Release of newly revised, evidence-based clinical management guidelines for thyroid nodules and differentiated thyroid cancers were announced at the 85th Annual Meeting of the ATA.
Release of newly revised, evidence-based clinical management guidelines for thyroid nodules and differentiated thyroid cancers were announced at the 15th International Thyroid Congress (ITC) and 85th Annual Meeting of the American Thyroid Association (ATA) in Lake Buena Vista, Florida, and published in Thyroid.
“Thyroid nodules are a common clinical problem, and differentiated thyroid cancer is becoming increasingly prevalent,” the new guidelines state. “Since the American Thyroid Association’s guidelines for the management of these disorders were revised in 2009, significant scientific advances have occurred in the field.”
The ATA Guidelines Taskforce on Thyroid Nodules and Differentiated Thyroid Cancer authored the guidelines. The Taskforce was chaired by Bryan R. Haugen, MD, of the University of Colorado School of Medicine in Aurora, Colorado.
The revised guidelines “inform clinicians, patients, researchers, and health policy makers on published evidence relating to the diagnosis and management of thyroid nodules and differentiated thyroid cancer,” the authors wrote. “They represent, in our opinion, contemporary optimal care for patients with these disorders.”
The updated guidelines reflect advances in the interpretation of biopsy and the use of molecular-marker studies in the clinical differentiation of benign thyroid nodules from thyroid cancer, risk assessment, cancer screening, the management of benign thyroid nodules, and the diagnosis and the initial and long-term management of differentiated thyroid cancer.
“The revised guidelines for the management of thyroid nodules include recommendations regarding initial evaluation, clinical and ultrasound criteria for fine-needle aspiration biopsy, interpretation of fine-needle aspiration biopsy results, use of molecular markers and management of benign thyroid nodules,” the authors wrote. “Recommendations regarding the initial management of thyroid cancer include those relating to screening for thyroid cancer, staging and assessment, surgical management, radioiodine remnant ablation and therapy, and TSH suppression therapy using levothyroxine.”
For long-term management of differentiated thyroid cancer, the recommendations include guidance for surveillance for recurrent disease using medical imaging and repeated serum thyroglobulin testing; thyroid hormone therapy; and management of recurrent and metastatic thyroid cancer.
The guidelines also identify needed additional research and recommendations “for clinical trials and targeted therapy.”

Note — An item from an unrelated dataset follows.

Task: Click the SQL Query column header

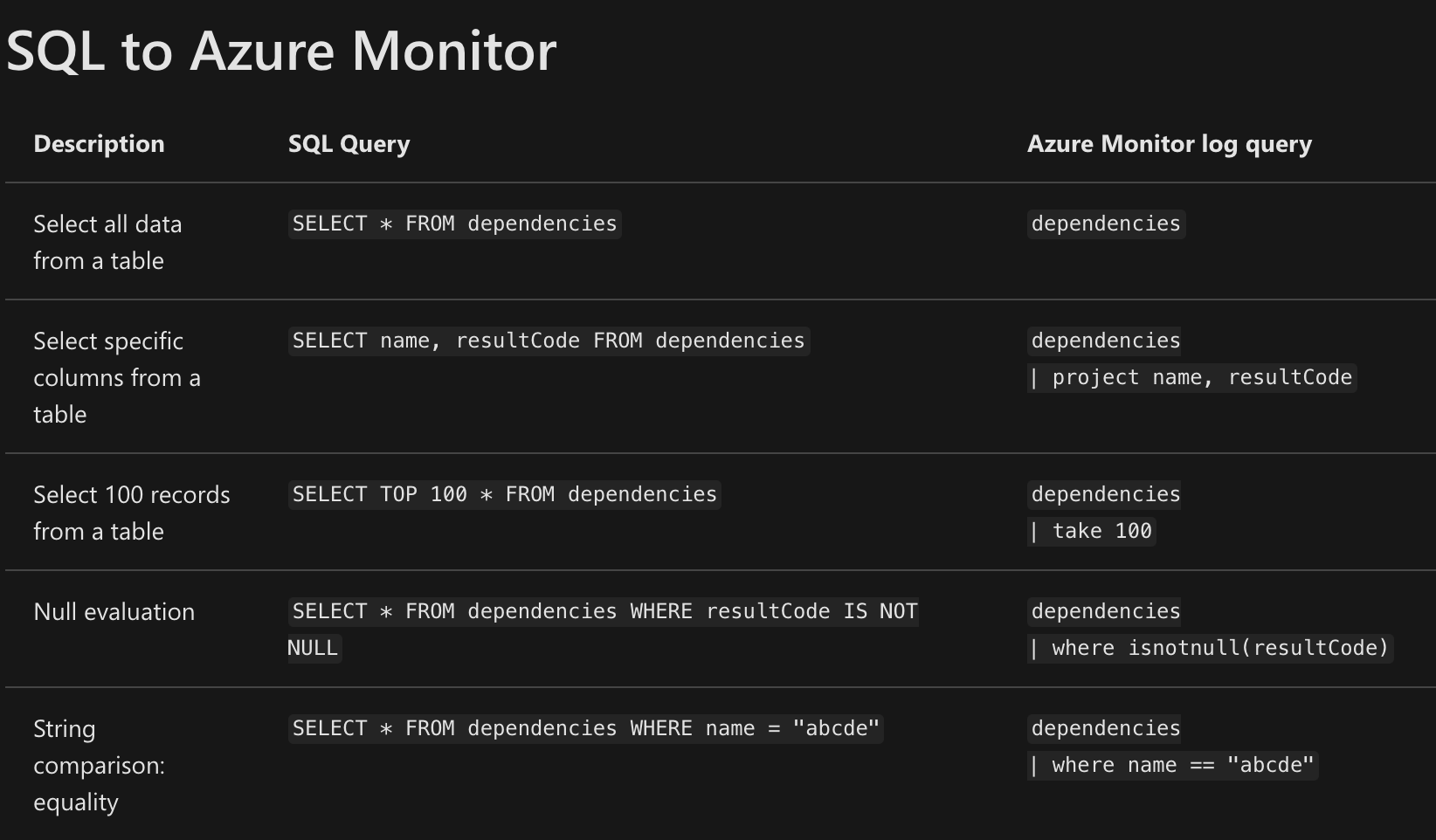Action: tap(349, 144)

Thyroid nodules are commonly seen, with high-resolution ultrasound detection rates reaching 68% of randomly selected patients. In between 7% and 15% of patients, thyroid cancer is present, risk for which varies depending on the age, sex, family history, and radiation exposure history of the patient. Differentiated thyroid cancer includes papillary and follicular thyroid cancers, and represents more than 90% of all thyroid cancers.
The United States saw an estimated 63,000 newly diagnosed cases of thyroid cancer cases in 2014, up sharply from 37,200 in 2009, when the ATA guidelines were last revised.

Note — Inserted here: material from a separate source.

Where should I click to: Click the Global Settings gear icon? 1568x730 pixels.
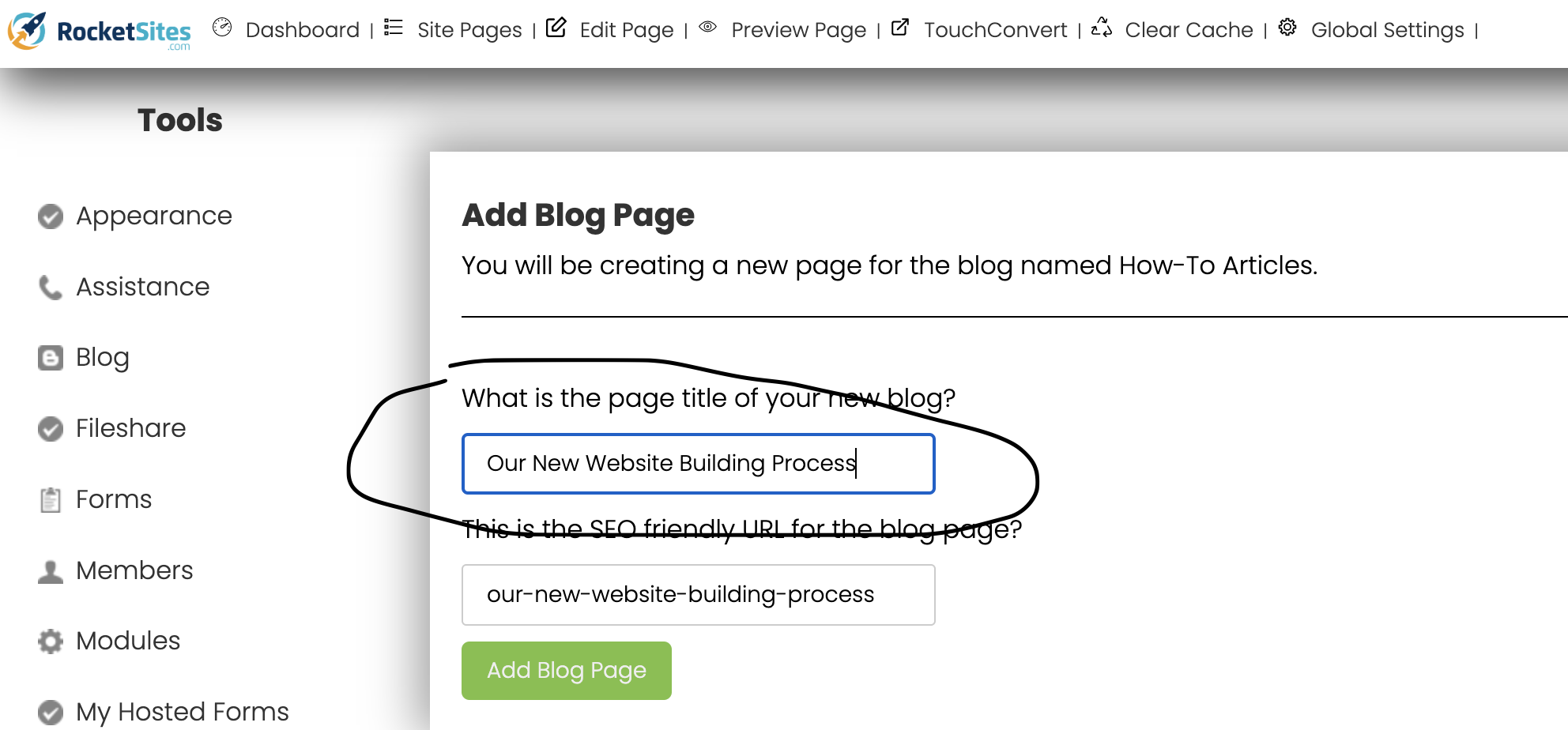[1287, 28]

“The yearly incidence has nearly tripled from 4.9 per 100,000 in 1975 to 14.3 per 100,000 in 2009,” noted the revised guidelines authors. “Almost the entire change has been attributed to an increase in the incidence of papillary thyroid cancer (PTC). Moreover, 25% of the new thyroid cancers diagnosed in 1988–89 were < 1 cm compared with 39% of the new thyroid cancer diagnoses in 2008–9.”

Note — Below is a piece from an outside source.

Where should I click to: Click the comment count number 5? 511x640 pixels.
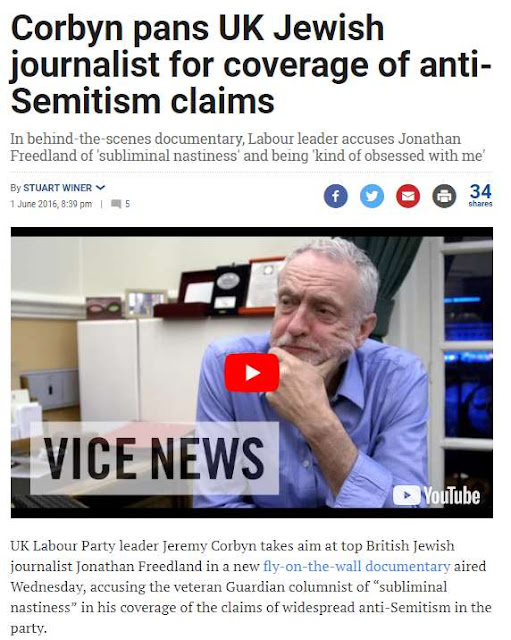[x=127, y=204]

This tumor shift “may be due to the increasing use of neck ultrasonography or other imaging and early diagnosis and treatment, trends that are changing the initial treatment and follow-up for many patients with thyroid cancer,” the authors wrote, noting one recent population based study on the doubling of thyroid cancer incidence since 2000, which found the increase to be “entirely attributable to clinically occult cancers detected incidentally on imaging or pathology.”